1 Il primo giorno della settimana, Maria di Màgdala si recò al sepolcro di mattino, quando era ancora buio, e vide che la pietra era stata tolta dal sepolcro. 2Corse allora e andò da Simon Pietro e dall’altro discepolo, quello che Gesù amava, e disse loro: «Hanno portato via il Signore dal sepolcro e non sappiamo dove l’hanno posto!». 3Pietro allora uscì insieme all’altro discepolo e si recarono al sepolcro. 4Correvano insieme tutti e due, ma l’altro discepolo corse più veloce di Pietro e giunse per primo al sepolcro. 5Si chinò, vide i teli posati là, ma non entrò. 6Giunse intanto anche Simon Pietro, che lo seguiva, ed entrò nel sepolcro e osservò i teli posati là, 7e il sudario – che era stato sul suo capo – non posato là con i teli, ma avvolto in un luogo a parte. 8Allora entrò anche l’altro discepolo, che era giunto per primo al sepolcro, e vide e credette. 9Infatti non avevano ancora compreso la Scrittura, che cioè egli doveva risorgere dai morti.

La Resurrezione al centro dell’annuncio di fede

Nel racconto del vangelo di questa domenica di Pasqua, Giovanni ci mostra il percorso di fede che permette alla prima comunità di vedere e riconoscere la realtà della resurrezione di Cristo. In questo momento anche noi, così segnati dalla realtà del dolore e della morte, siamo chiamati a riconoscere il Vivente e a testimoniarlo nel mondo. Nella prima lettura (At 10,34-43) è annunciato il centro del kerigma apostolico: Gesù è stato crocifisso, è morto, sepolto e resuscitato il terzo giorno e ha inviato i discepoli a testimoniarlo.

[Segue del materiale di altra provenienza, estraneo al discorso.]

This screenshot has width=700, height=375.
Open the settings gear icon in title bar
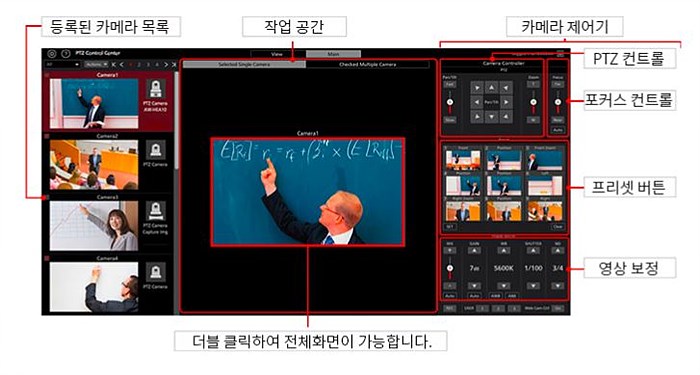52,54
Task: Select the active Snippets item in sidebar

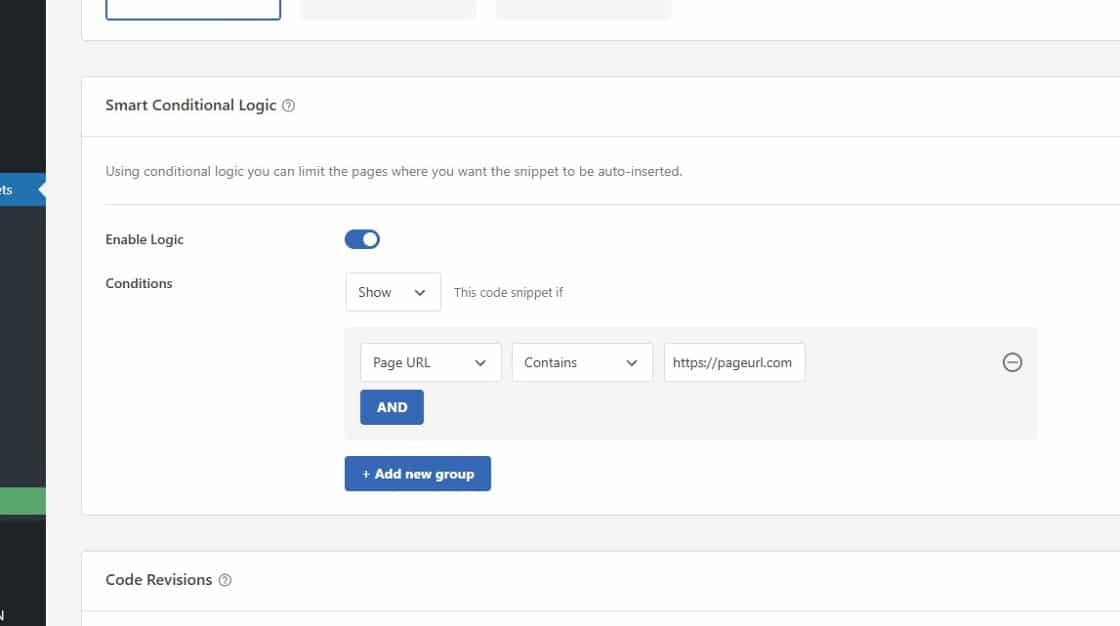Action: (x=20, y=189)
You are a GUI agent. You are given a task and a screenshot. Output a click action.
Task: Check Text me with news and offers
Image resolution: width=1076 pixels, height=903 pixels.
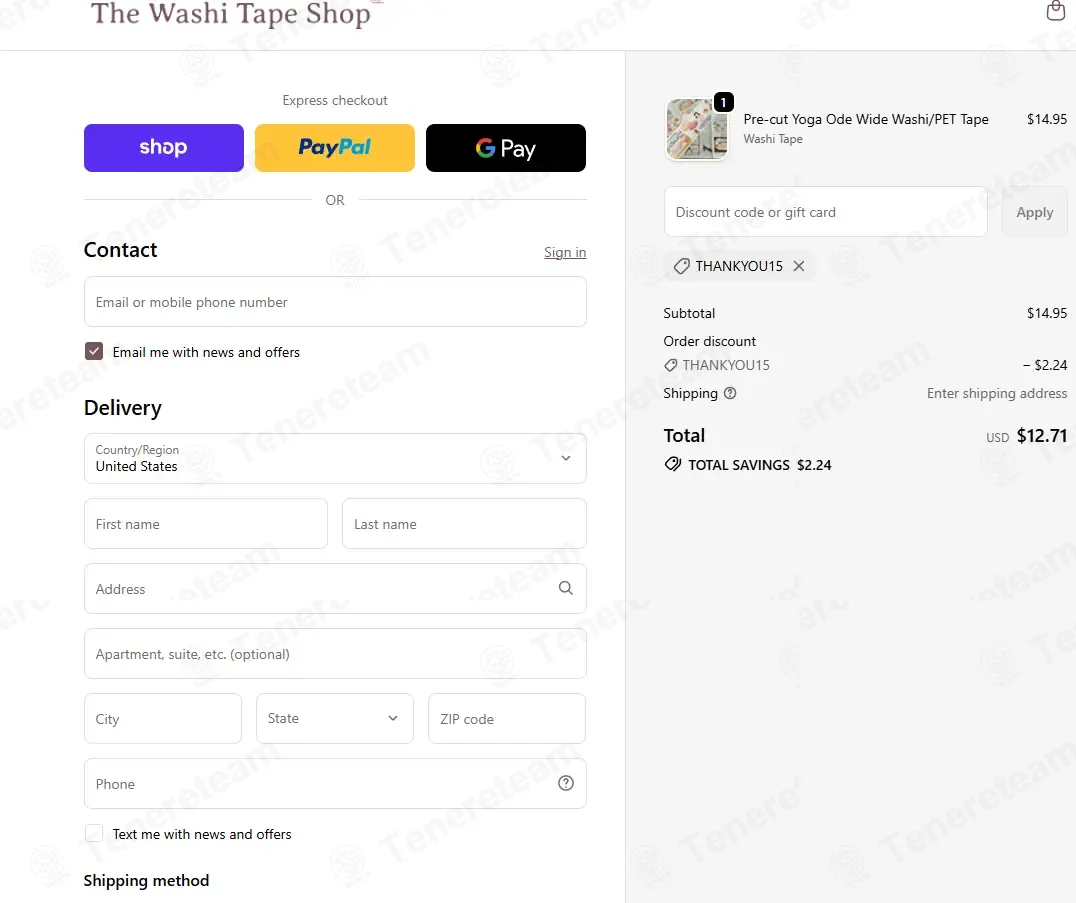point(94,833)
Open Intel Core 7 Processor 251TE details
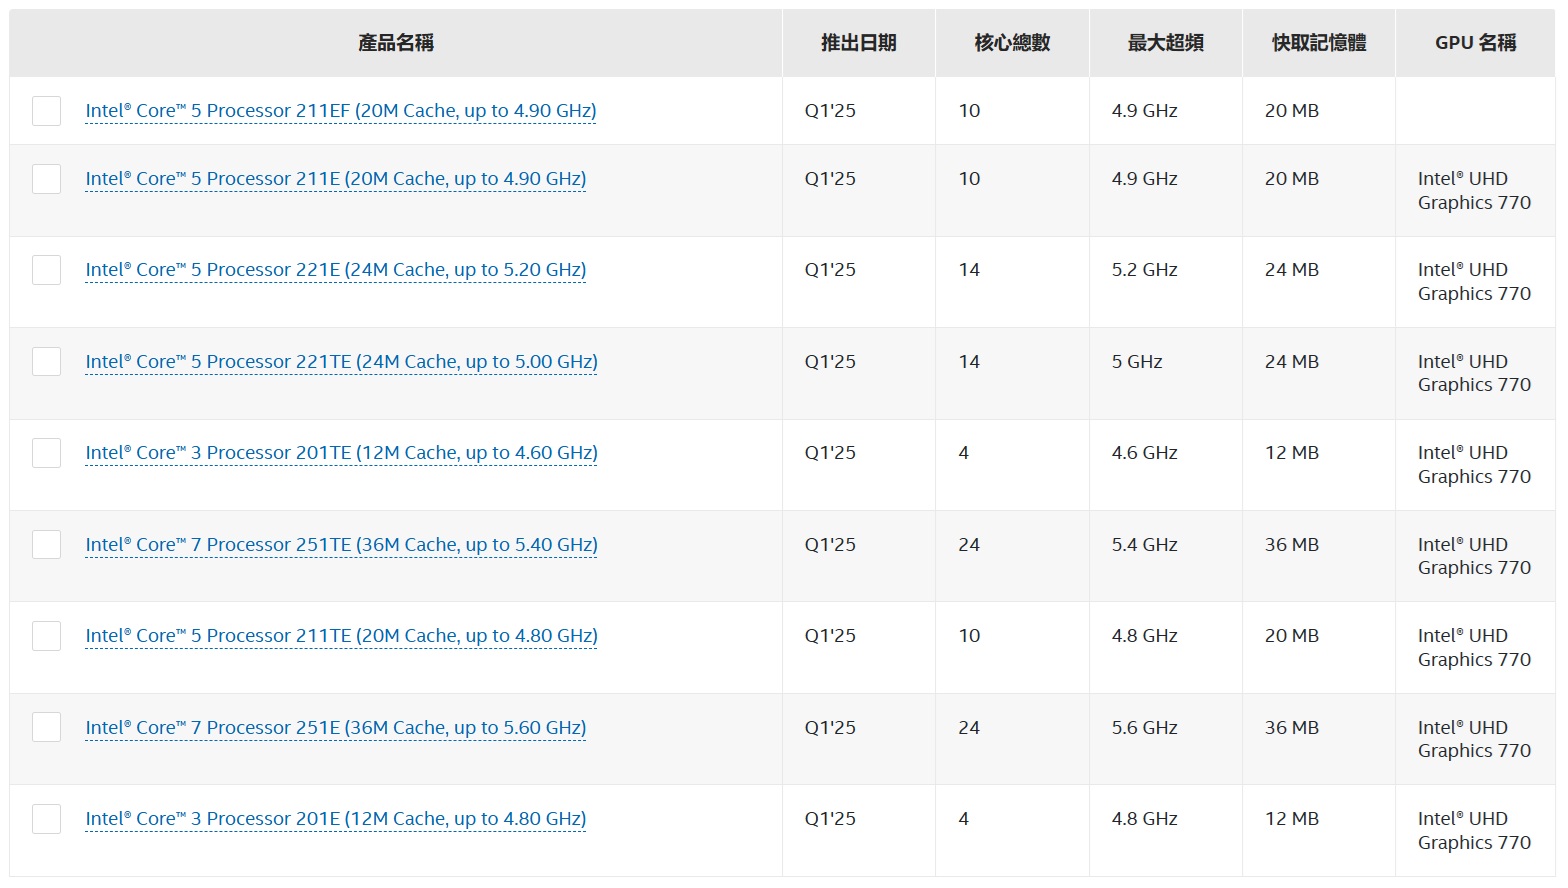This screenshot has width=1568, height=888. coord(341,545)
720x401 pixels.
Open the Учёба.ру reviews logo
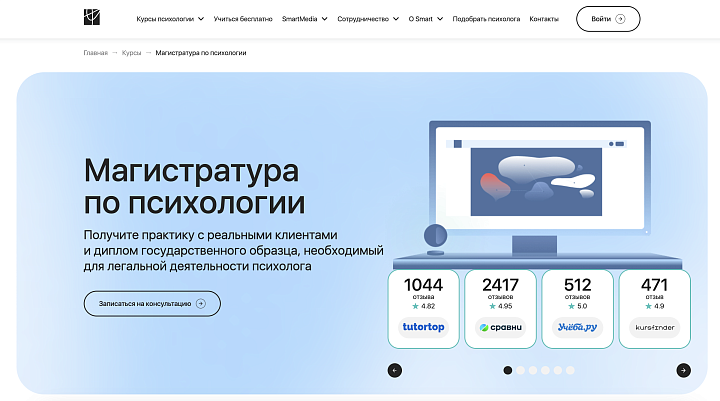[x=577, y=327]
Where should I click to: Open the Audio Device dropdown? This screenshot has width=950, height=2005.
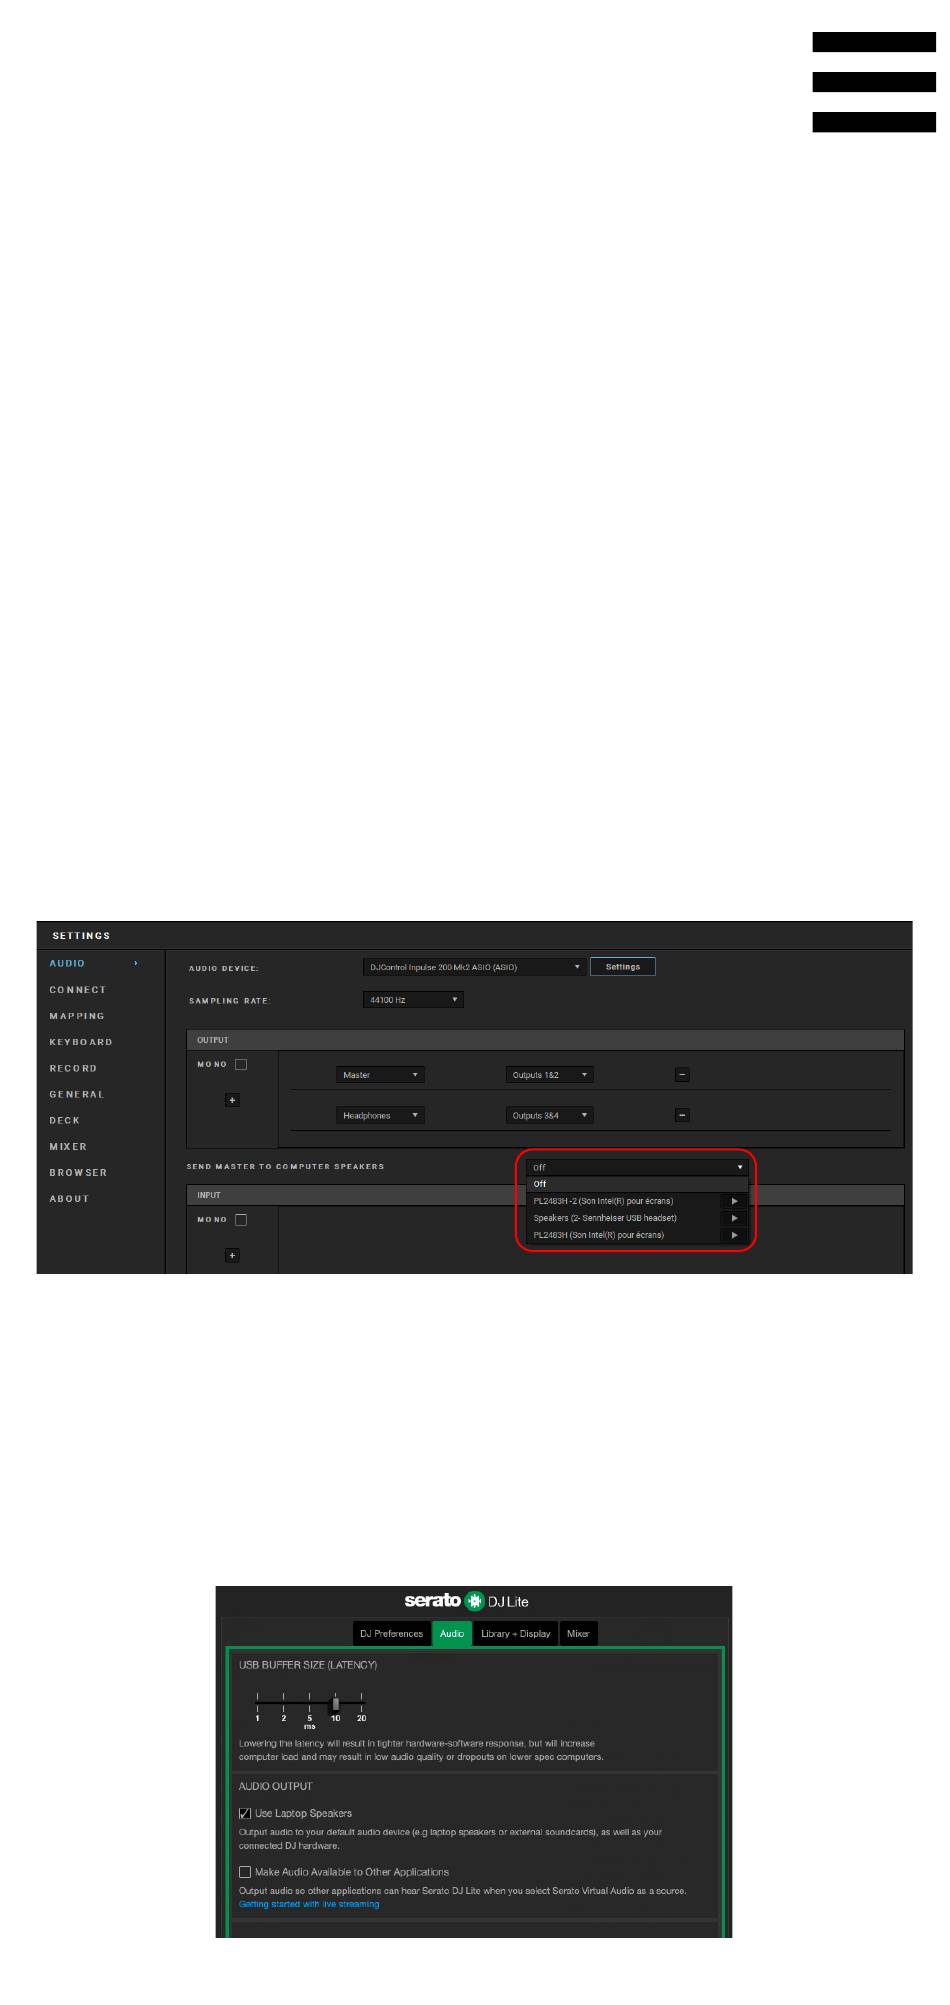click(474, 967)
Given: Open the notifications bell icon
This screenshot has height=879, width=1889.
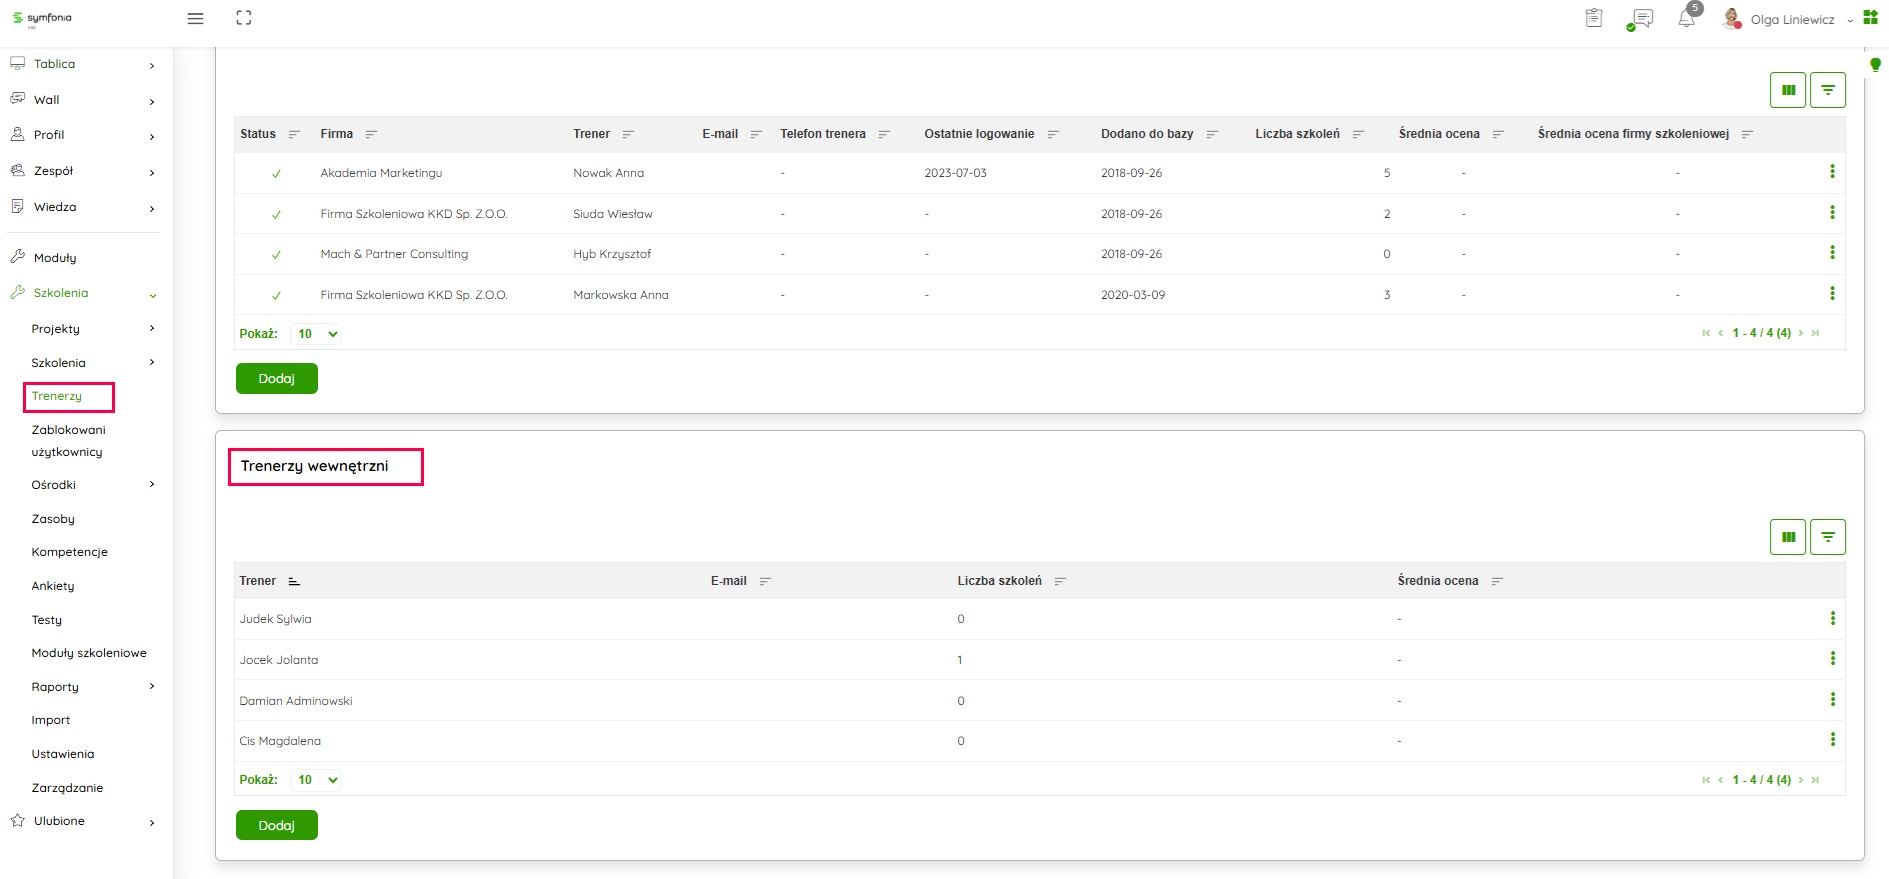Looking at the screenshot, I should pos(1687,19).
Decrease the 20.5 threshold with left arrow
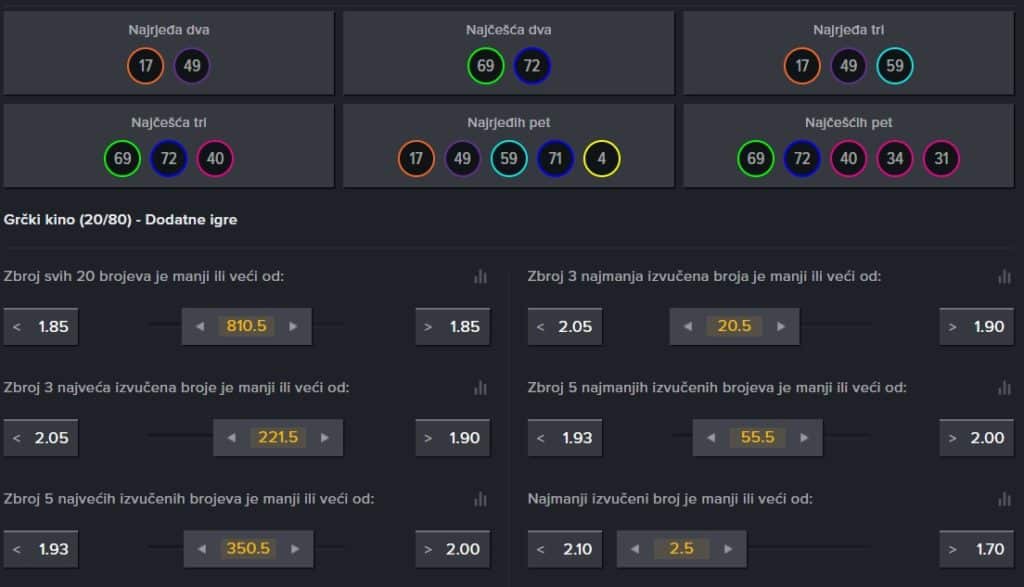 [x=687, y=326]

La testimonianza evangelica

Il racconto evangelico ha come protagonisti Maria di Magdala, Simon Pietro e il discepolo amato; la narrazione comincia quando è ancora buio, il primo giorno della settimana, inizio di una nuova creazione, dove la luce pian piano trionfa sulla notte. Maria di Magdala – la donna «dalla quale erano usciti sette demoni» (Lc 8,2) – esce quando è ancora buio per recarsi al sepolcro. Scorta la pietra rotolata e l’assenza del corpo di Gesù, corre affannosamente alla ricerca del Signore.

Non entra nel sepolcro a controllare ma, ancora nel buio, corre ad avvertire i discepoli informandoli che «hanno portato via il Signore dal sepolcro e non sappiamo dove lo hanno posto» (v. 2). Il suo gesto permette di radunare nuovamente i discepoli che dopo la morte violenta del Maestro si erano dispersi e di metterli in moto: Simon Pietro e Giovanni corrono al sepolcro, questi arriva per primo, ma non entra aspettando l’arrivo dell’altro.

Simon Pietro entra nel sepolcro ed osserva le bende e il sudario ripiegati per terra.

I discepoli sono chiamati ad andare oltre il segno visto e credere

Il binomio vedere-credere è il filo conduttore del racconto: il discepolo «vide e credette» (v. 8), la Maddalena riconosce il Risorto e crede (v. 16), i discepoli nel Cenacolo «videro Gesù e gioirono» nella fede (v. 20), a Tommaso incredulo il Risorto richiama la beatitudine della fede per coloro che «pur non avendo visto crederanno» (v. 29).

Se il discepolo che Gesù amava «vide e credette» (v. 8), entrambi «non avevano ancora compreso la Scrittura, che doveva risuscitare dai morti» (v. 9). La Maddalena e Simon Pietro «osservano» il sepolcro vuoto, mentre l’altro discepolo «vede» questo evento come un «segno» che apre alla fede pasquale. La fede in Cristo risorto non è un meccanismo automatico, frutto di un ragionamento umano, ma è un processo graduale che viene vissuto con esiti diversi dalla comunità cristiana e che chiede a ciascun credente di «entrare», attraverso la morte di Gesù, nel mistero della vita.

Gettarci nel mistero

La resurrezione di Gesù supera calcoli e ragionamenti: i discepoli cercano un cadavere e incontrano il Vivente, corrono a un sepolcro ormai vuoto e vengono coinvolti in una missione sino agli estremi confini della terra.

Anche a noi è chiesto di credere non a partire dal vuoto di un sepolcro, ma dall’incontro con il Vivente: «Vi sono misteri nei quali bisogna avere il coraggio di gettarsi per toccare il fondo, come ci gettiamo nell’acqua, certi che essa si aprirà sotto di noi. Non ti è mai parso che vi siano delle cose alle quali bisogna prima credere per poterle capire?» (Jan Dobraczynski).